Händler, die den Gewinn des Auslandsgeschäfts mitnehmen wollen, müssen halt auch investieren. Das Geld fällt halt nicht vom Himmel. Und ein seriöser Unternehmer weiß das auch und wird diese Investitionen auch vornehmen.
Wenn Sie keine AGB nach Landesrecht verwenden, kann es durchaus sein, dass sie in dem Land auch rechtliche Probleme bekommen. Und die Strafen im Ausland sind teilweise wesentlich gravierender als “nur” eine Abmahnung zu erhalten. In manchen Ländern können staatliche Stellen enorme Geldbußen verhängen und in anderen Ländern ermittelt auch mal der Staatsanwalt wegen irreführender Werbung. Insofern muss man also immer abwägen, was man möchte.

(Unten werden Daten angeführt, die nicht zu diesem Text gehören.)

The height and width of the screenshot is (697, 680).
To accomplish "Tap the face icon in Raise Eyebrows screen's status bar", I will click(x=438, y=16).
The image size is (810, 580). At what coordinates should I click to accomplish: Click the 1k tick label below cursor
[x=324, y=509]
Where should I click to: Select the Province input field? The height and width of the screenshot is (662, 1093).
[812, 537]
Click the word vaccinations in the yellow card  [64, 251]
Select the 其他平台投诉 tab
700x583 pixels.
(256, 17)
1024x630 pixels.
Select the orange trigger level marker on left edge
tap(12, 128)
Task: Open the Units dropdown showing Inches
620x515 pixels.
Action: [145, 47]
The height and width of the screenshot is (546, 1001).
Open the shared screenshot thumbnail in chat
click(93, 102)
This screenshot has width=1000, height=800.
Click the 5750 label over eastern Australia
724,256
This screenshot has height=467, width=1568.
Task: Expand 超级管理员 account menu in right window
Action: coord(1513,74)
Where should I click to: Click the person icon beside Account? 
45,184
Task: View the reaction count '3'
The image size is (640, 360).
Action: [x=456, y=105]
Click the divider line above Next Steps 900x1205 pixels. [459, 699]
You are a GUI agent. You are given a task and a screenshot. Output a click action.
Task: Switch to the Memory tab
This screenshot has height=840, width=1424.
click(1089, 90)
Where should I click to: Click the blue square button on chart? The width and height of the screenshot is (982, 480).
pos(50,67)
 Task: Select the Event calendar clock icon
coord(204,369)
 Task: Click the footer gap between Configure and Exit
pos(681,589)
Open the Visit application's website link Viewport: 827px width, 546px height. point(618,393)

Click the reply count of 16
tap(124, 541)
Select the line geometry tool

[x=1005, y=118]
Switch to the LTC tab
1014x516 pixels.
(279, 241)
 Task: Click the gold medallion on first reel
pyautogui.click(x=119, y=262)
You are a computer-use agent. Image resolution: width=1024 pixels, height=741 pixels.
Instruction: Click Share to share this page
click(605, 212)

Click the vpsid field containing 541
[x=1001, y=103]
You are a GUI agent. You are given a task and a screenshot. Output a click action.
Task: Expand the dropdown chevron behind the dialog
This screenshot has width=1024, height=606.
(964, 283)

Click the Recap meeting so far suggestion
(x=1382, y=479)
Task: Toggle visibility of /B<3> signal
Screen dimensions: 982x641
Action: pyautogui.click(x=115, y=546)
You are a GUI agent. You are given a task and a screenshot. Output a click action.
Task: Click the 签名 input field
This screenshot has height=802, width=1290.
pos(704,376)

Gilt das Gebot der Rechtswahl nach Ort des Verbrauchersitzes nur innerhalb der EU? Oder weltweit?
Da müsste man jeweils in die nationalen Vorschriften gucken oder prüfen, ob es bilaterale Abkommen gibt.
Mit Konsumenten aus der Schweiz dürfen Sie z.B. gar keine Rechtswahl treffen.
Danke für Ihre Antwort! Muss man in die AGB eine Erwähnung über den gültigen Gerichtsstand einbauen? Wenn ja, wie sollte man sie formulieren, wenn die Einschränkung auf deutsches Recht unzulässig ist? “Es gilt stets das Recht des Landes, in dem der Verbraucher seinen Sitz hat, wenn nicht anders zwischen den Ländern des Händlers und des Verbrauchers vereinbart.”?
Sie müssen dazu gar nichts schreiben, weil dies gesetzlich geregelt ist.